ECLI:NL:GHAMS:2024:1840
Gerechtshof Amsterdam
- Hoger beroep
- Rechtspraak.nl
Effectenlease en onaanvaardbare financiële last in leaseovereenkomsten
In deze zaak, behandeld door het Gerechtshof Amsterdam, gaat het om drie leaseovereenkomsten die [geïntimeerde] met Dexia heeft afgesloten. De centrale vraag is of deze overeenkomsten een onaanvaardbaar zware financiële last voor [geïntimeerde] vormden. Dexia betwist dit en stelt dat de leaseovereenkomsten niet onrechtmatig zijn.
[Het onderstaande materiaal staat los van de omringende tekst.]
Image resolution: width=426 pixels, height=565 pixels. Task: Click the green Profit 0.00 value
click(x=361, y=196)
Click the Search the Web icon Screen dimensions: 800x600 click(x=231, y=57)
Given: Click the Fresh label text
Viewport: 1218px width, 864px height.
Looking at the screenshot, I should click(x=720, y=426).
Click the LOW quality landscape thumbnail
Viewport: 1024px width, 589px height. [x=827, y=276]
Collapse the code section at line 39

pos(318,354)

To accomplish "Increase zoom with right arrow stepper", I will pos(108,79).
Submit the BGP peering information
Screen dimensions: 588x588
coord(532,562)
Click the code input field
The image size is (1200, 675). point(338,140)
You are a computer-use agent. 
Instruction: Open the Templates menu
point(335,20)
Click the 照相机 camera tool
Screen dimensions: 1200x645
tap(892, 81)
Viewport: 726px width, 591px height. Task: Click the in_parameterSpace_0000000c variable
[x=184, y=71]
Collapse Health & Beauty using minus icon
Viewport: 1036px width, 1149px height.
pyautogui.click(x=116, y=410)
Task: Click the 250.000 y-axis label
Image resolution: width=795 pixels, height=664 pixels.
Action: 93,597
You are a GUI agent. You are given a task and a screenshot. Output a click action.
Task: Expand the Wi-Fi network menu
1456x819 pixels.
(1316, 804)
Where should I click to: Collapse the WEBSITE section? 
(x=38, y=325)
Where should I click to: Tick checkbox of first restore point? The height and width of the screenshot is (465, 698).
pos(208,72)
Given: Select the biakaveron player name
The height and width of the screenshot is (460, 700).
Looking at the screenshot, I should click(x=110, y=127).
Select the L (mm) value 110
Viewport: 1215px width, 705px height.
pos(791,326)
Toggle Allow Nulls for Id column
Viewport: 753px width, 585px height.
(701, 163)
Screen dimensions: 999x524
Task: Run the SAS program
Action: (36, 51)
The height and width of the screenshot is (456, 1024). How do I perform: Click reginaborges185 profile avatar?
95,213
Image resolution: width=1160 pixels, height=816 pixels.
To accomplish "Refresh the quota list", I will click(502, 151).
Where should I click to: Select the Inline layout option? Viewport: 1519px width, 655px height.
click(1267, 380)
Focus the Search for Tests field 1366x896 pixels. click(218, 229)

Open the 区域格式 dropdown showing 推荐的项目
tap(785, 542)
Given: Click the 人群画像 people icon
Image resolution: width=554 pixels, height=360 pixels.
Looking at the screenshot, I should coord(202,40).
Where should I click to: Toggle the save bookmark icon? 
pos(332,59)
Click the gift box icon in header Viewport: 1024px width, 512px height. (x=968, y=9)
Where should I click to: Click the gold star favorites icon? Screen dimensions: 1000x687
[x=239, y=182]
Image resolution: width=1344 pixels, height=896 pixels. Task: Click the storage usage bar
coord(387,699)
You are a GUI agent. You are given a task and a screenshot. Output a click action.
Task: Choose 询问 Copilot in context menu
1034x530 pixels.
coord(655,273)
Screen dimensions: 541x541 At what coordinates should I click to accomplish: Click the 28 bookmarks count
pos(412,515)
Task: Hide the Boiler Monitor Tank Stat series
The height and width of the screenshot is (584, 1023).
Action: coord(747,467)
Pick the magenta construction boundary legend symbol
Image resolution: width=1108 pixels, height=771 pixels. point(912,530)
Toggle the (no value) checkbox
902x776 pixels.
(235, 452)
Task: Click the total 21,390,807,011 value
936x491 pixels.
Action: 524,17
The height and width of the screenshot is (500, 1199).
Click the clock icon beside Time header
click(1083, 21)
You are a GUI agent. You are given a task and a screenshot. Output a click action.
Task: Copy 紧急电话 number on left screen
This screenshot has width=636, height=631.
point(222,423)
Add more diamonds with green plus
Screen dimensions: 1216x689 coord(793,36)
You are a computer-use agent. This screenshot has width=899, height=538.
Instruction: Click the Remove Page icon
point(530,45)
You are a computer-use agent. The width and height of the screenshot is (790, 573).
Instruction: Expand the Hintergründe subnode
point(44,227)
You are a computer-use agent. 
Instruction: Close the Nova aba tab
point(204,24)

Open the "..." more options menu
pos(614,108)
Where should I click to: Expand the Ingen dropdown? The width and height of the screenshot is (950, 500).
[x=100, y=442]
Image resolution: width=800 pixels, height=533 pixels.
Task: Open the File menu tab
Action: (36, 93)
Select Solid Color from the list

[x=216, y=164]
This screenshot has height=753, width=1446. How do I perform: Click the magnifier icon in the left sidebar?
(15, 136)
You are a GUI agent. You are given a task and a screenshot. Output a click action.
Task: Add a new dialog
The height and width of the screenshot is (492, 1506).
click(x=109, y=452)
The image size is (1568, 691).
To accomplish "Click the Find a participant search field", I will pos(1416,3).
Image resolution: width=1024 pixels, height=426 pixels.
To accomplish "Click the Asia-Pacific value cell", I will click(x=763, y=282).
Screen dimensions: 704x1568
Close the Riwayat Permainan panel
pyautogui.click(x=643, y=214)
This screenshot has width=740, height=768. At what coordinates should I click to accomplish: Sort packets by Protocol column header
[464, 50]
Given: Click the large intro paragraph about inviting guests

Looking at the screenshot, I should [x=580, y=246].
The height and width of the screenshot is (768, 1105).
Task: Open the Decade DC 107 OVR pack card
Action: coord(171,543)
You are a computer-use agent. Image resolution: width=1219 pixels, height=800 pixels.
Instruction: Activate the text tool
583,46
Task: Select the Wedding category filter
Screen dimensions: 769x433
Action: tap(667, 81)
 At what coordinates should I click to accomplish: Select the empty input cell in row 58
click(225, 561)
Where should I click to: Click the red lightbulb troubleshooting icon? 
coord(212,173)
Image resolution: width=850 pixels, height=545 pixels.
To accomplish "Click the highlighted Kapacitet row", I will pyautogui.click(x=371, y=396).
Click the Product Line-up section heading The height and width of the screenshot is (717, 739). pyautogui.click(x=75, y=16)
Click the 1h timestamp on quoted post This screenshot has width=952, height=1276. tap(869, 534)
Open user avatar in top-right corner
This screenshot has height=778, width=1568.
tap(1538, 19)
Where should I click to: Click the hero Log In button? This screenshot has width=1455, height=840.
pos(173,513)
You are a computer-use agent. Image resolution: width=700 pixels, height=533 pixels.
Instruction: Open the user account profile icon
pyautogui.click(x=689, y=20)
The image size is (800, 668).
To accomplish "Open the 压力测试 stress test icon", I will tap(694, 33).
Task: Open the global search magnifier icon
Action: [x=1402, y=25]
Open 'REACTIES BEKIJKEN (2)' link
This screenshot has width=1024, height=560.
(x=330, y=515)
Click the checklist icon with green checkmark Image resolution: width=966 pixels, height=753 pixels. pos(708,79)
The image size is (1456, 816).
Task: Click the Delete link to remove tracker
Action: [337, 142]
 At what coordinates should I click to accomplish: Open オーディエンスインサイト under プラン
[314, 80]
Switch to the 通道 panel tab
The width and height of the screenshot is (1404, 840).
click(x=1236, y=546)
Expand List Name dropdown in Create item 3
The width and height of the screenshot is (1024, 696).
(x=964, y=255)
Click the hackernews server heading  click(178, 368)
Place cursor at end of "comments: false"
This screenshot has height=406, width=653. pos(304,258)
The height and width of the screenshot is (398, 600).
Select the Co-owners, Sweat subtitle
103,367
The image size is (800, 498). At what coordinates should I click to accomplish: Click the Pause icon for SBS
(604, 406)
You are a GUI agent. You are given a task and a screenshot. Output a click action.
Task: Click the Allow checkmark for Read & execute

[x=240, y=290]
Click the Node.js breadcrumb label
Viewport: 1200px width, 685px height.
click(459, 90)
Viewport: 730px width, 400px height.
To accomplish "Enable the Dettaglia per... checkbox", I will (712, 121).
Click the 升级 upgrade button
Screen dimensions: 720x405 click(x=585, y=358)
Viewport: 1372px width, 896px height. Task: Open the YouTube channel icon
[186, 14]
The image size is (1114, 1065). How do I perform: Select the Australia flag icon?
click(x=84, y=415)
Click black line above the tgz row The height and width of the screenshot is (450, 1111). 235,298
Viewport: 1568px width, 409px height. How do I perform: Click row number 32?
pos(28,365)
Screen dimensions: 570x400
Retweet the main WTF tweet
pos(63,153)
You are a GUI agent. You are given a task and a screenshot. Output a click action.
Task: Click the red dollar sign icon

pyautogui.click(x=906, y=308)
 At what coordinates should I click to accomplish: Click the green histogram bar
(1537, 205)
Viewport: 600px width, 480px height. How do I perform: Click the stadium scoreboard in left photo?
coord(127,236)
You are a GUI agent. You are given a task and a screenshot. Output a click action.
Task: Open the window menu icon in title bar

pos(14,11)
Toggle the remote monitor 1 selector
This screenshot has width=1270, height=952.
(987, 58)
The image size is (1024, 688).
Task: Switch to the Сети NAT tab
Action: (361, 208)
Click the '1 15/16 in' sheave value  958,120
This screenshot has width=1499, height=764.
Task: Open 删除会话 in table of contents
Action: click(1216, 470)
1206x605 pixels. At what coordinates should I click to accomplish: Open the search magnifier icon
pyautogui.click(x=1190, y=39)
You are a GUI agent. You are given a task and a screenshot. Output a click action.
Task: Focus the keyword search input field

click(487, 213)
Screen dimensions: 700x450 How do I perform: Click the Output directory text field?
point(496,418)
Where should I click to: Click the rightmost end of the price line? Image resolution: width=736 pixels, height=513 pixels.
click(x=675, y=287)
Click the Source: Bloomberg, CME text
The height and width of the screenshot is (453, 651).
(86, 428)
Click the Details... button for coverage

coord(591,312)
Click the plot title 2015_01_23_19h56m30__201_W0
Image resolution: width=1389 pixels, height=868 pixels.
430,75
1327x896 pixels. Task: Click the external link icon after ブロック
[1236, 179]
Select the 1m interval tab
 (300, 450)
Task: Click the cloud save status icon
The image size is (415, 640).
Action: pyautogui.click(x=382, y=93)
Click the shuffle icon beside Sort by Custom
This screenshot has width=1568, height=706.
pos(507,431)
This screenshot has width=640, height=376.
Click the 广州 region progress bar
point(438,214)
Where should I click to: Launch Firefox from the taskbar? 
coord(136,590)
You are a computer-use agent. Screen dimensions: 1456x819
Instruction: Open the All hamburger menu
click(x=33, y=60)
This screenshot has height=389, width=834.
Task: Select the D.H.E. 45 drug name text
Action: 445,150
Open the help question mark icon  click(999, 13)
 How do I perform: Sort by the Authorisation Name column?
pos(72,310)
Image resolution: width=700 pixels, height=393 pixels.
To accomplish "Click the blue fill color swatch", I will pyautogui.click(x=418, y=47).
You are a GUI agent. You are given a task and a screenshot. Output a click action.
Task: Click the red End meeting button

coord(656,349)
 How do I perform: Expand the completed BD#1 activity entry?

De rechtbank heeft eerder geoordeeld dat Dexia bij het aangaan van leaseovereenkomsten haar zorgplicht heeft geschonden. De schadevergoeding in effectenleasezaken wordt afgehandeld volgens een door het hof opgesteld model. Het hof overweegt dat de netto alimentatieverplichting van [geïntimeerde] meegewogen moet worden in de berekening, maar de kosten van de echtscheidingsprocedure niet. Het hof concludeert dat de resterende termijnen en beëindigingskosten die door Dexia in rekening zijn gebracht, gebaseerd zijn op een oneerlijk beding en komen te vervallen. Het hof vernietigt het eerdere vonnis en veroordeelt partijen tot betaling aan elkaar op basis van de berekeningen die zijn gemaakt. De proceskosten worden gecompenseerd, waarbij iedere partij haar eigen kosten draagt. Het arrest is gewezen op 2 juli 2024.